The leaking of the DNC’s files, said President Putin, had been a service to the public. 

"There’s no need to distract the public's attention from the essence of the problem by raising some minor issues connected with the search for who did it," he told Bloomberg. "But I want to tell you again, I don't know anything about it, and on a state level Russia has never done this." 

American authorities have expressed growing concern over what law-enforcement and intelligence officials believe to be efforts by Russia-sponsored hackers to destabilize public trust in this year’s elections. This week, the FBI said that voter-registration databases in Illinois and Arizona were breached by hackers with ties to the Russian state, adding to its earlier suggestion that Russia was behind the DNC hacks.

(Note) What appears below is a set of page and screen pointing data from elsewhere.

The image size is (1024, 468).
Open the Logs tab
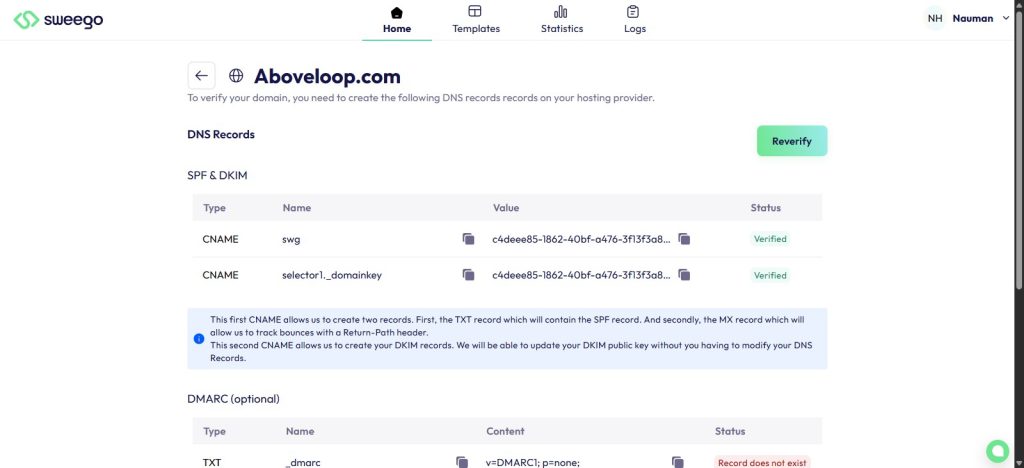[x=634, y=20]
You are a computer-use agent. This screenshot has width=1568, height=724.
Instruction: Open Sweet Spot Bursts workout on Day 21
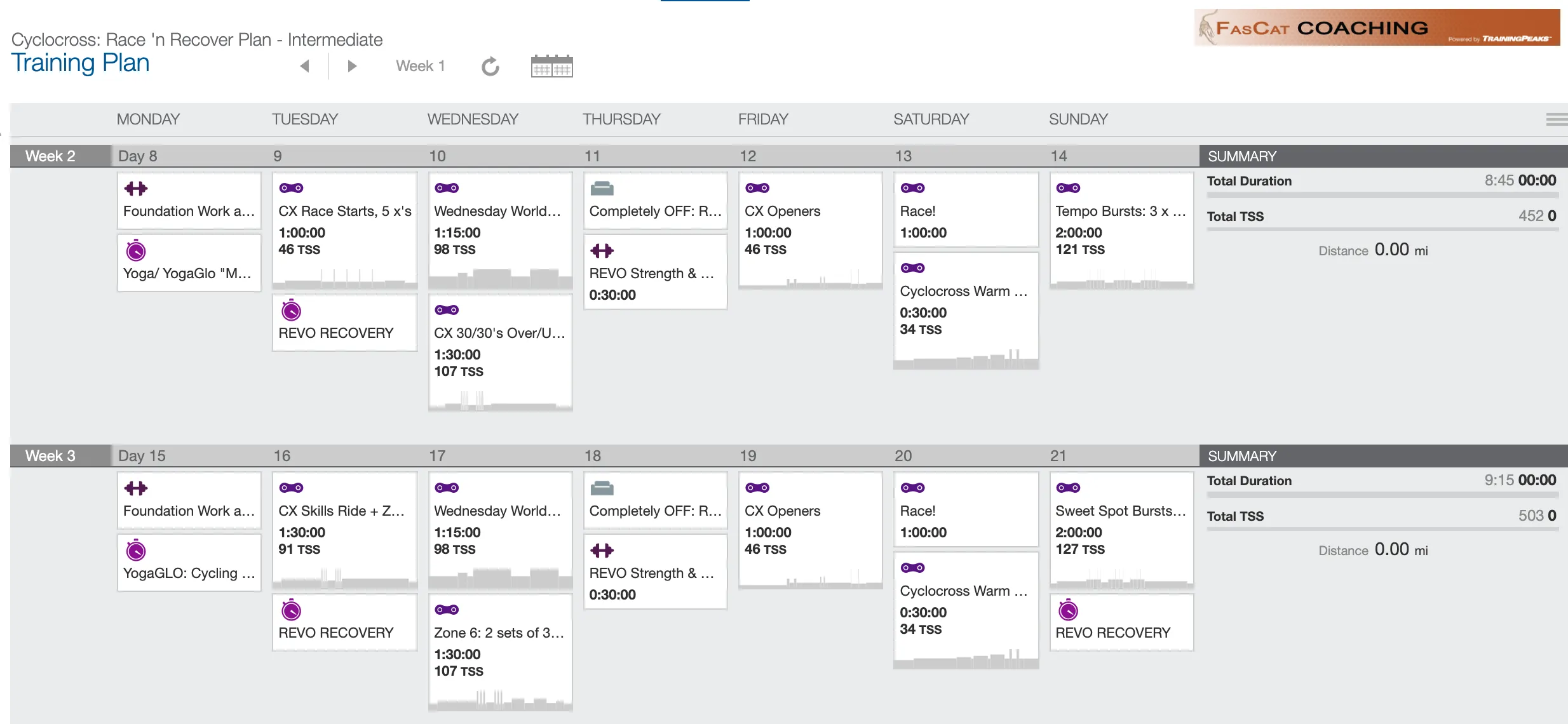coord(1121,530)
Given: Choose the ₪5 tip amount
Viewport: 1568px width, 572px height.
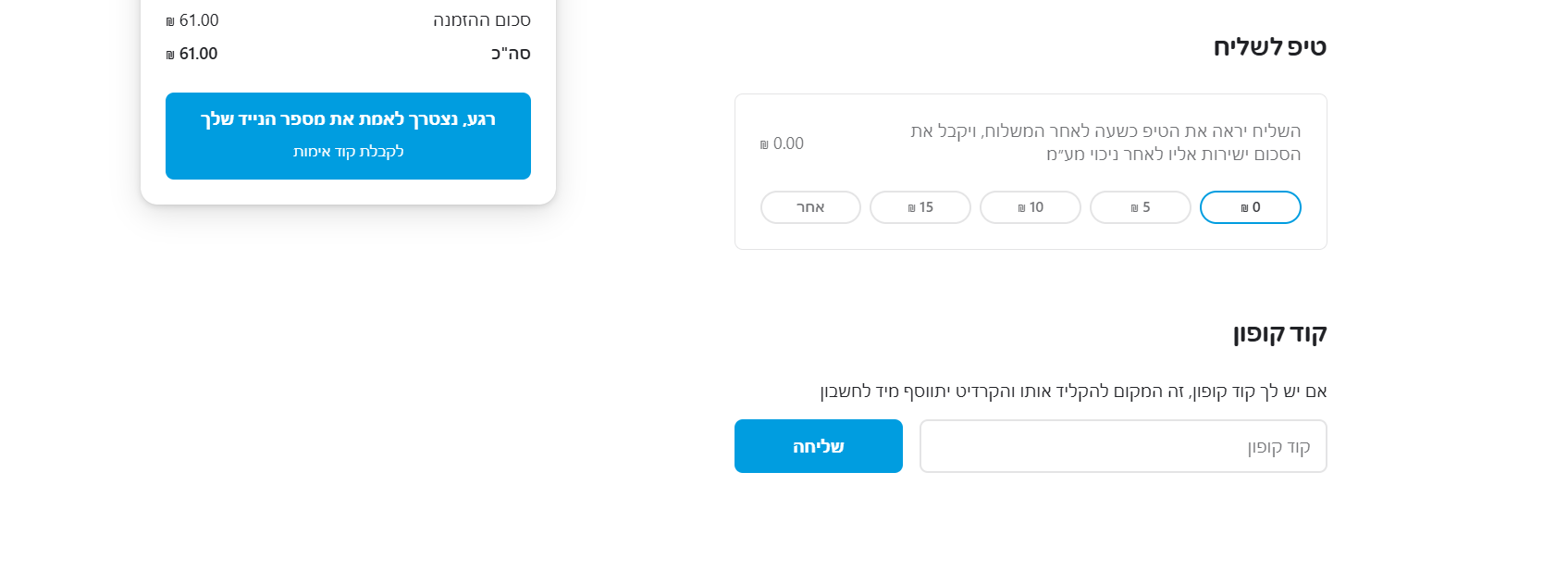Looking at the screenshot, I should [1140, 207].
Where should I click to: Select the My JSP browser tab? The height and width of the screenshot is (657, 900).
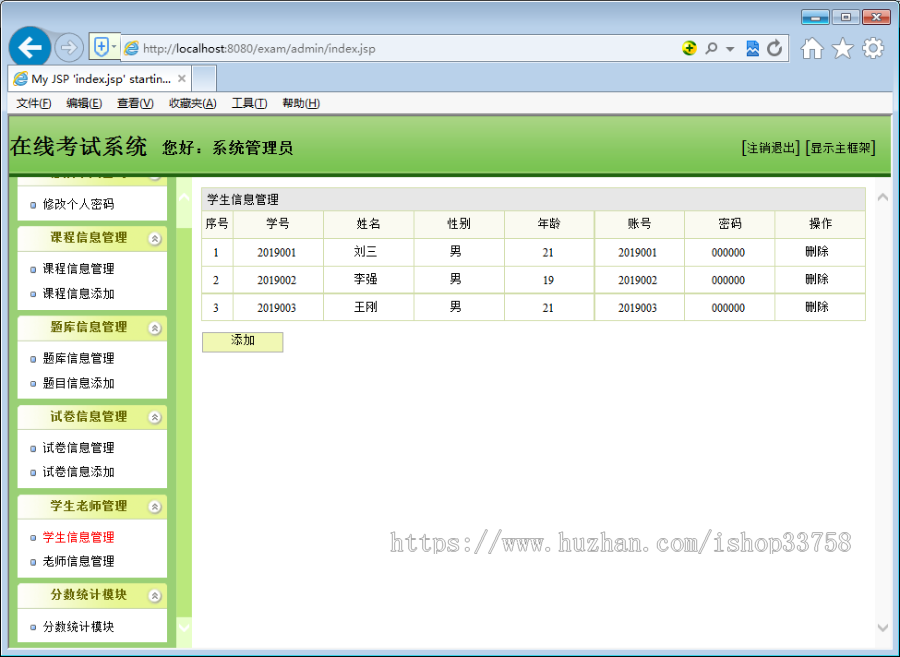tap(95, 78)
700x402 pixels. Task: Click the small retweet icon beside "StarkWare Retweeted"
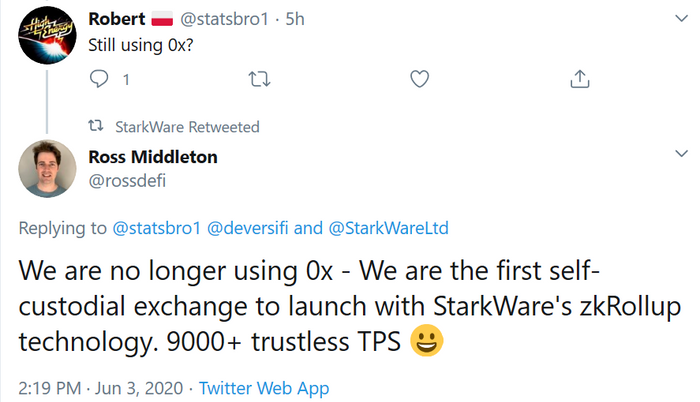pos(96,127)
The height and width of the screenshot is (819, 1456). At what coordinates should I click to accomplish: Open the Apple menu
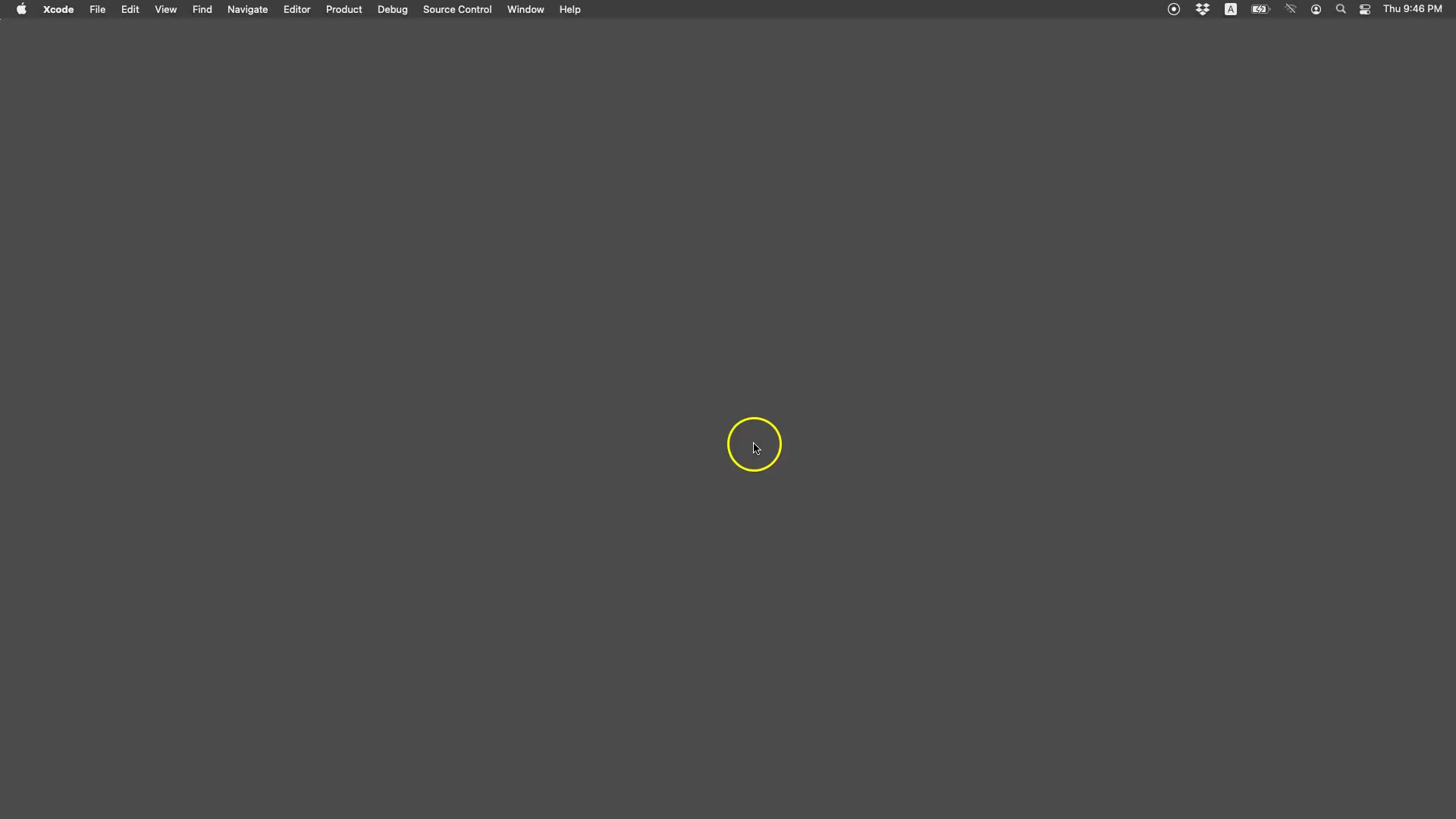[x=21, y=9]
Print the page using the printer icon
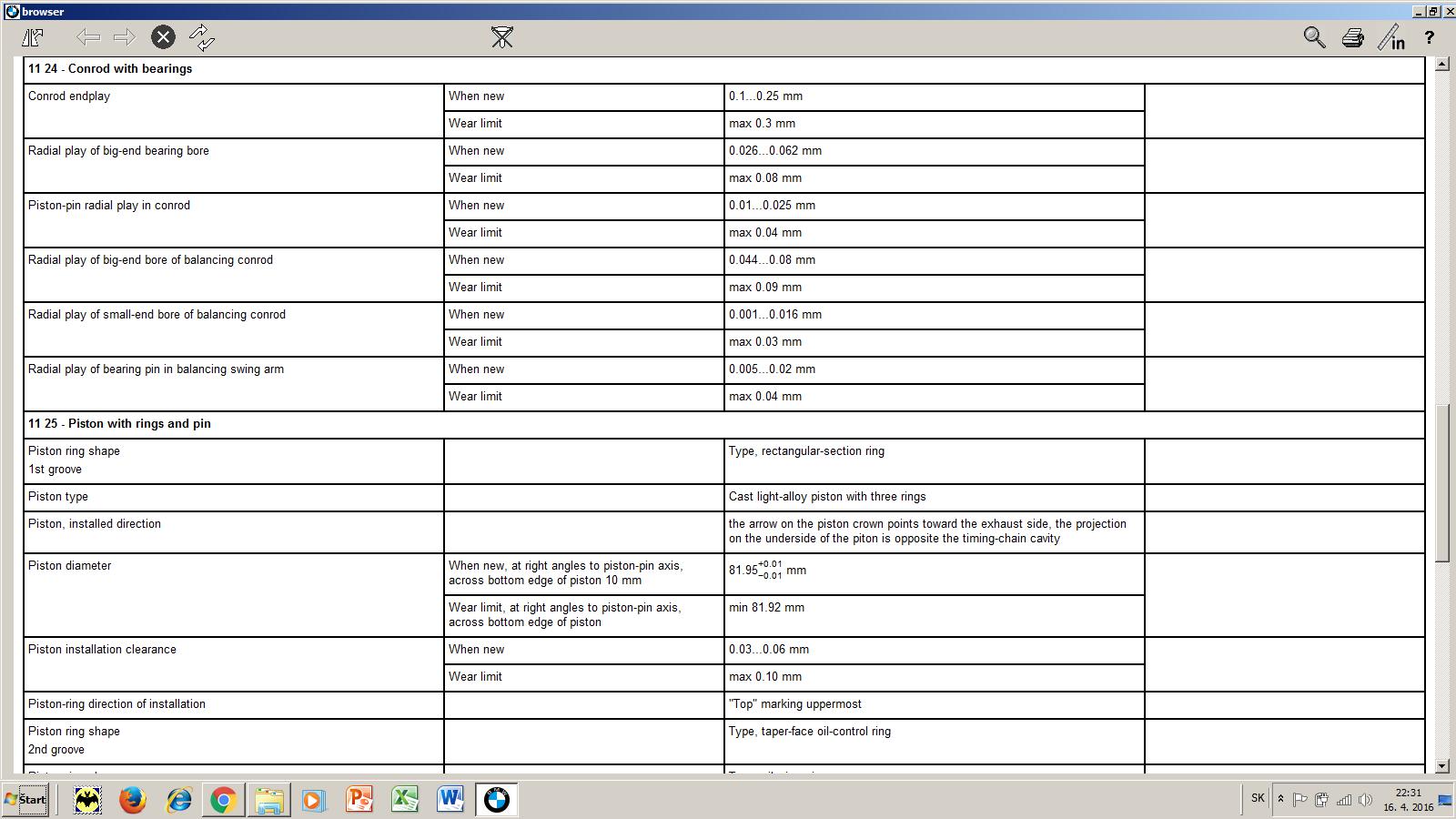This screenshot has height=819, width=1456. [x=1352, y=37]
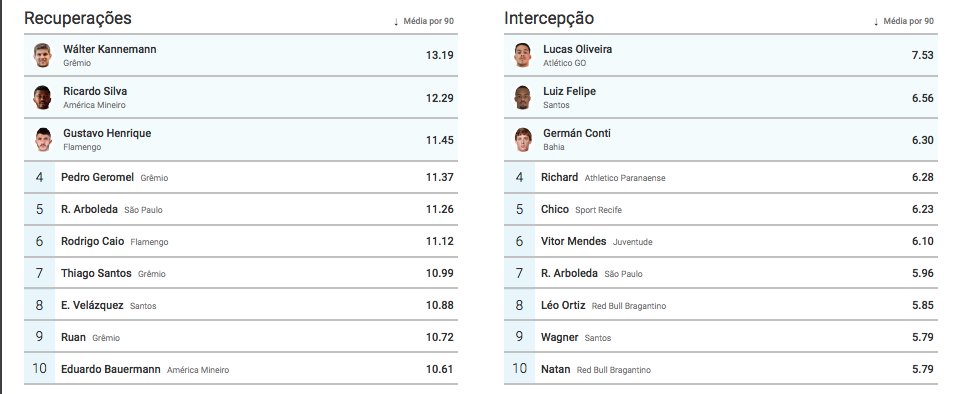This screenshot has height=394, width=957.
Task: Click R. Arboleda in the Recuperações list
Action: point(89,209)
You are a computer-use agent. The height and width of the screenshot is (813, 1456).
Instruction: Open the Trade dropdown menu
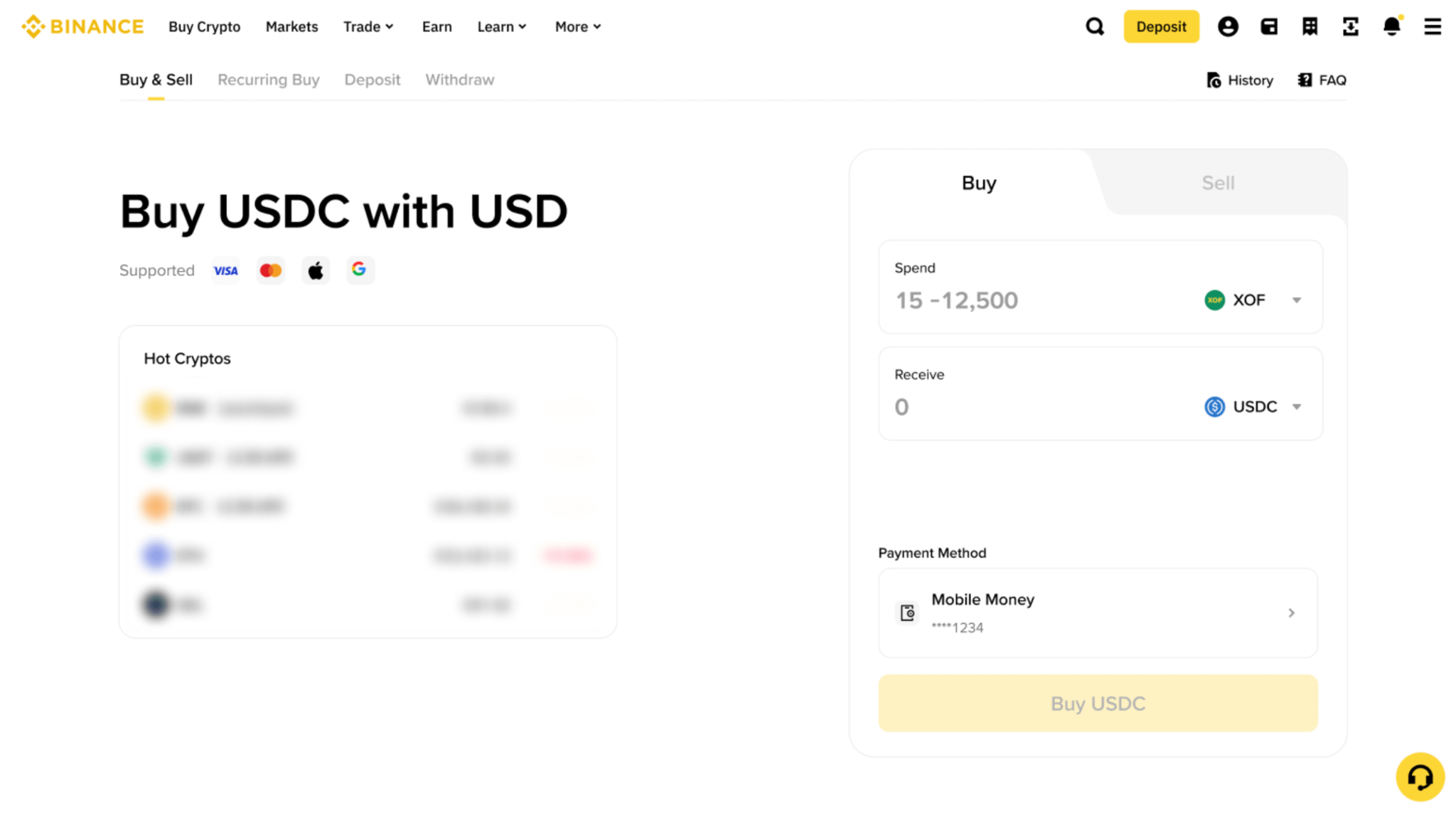pyautogui.click(x=368, y=27)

In response, Senate minority leader Harry Reid (D) of Nevada sent a letter to the FBI asking it to investigate the extent of Russian “tampering in our presidential election,” calling it “one of the gravest threats to our democracy since the Cold War,” according to The Hill.

The breach of voter rolls has turned a spotlight on the vulnerabilities of US electoral procedures, noted The Christian Science Monitor on Thursday:

In response, the White House has ordered a classified review of the matter, and other agencies are taking measures to step up cybersecurity. The Department of Homeland Security has offered states assistance with securing voting processes, according to StateScoop, and the US Election Assistance Commission, which helps states facilitate voting, is also set to discuss cybersecurity procedures with the National Institute of Standards and Technology in September.

But the official response is complicated by the fact that there exists no federal body tasked with overseeing the execution of election-day voting, as Politico notes. Instead, states manage their own voting processes, resulting in a national patchwork in which more than a dozen states have no plan for a post-election audit, according to Wired.

Democrats have led a push to uncover whether there have been additional Russian cyberattacks, convinced that Putin’s government hopes to tilt the elections toward Republican nominee Donald Trump, who for several years has expressed admiration for the Russian president.

On Thursday, Putin demurred at the suggestion that he might favor Mr. Trump over former Secretary of State Hillary Clinton, whom he has accused of fomenting demonstrations against his rule in 2011. Both candidates, he said, had made use of “shock tactics.” And he repeated his earlier, generalized criticisms of anti-Russia rhetoric from US candidates, calling them “shortsighted.”

“If someone says that they want to work with Russia, we will welcome it. And if someone … wants to get rid of us, there will be a completely different approach,” he said.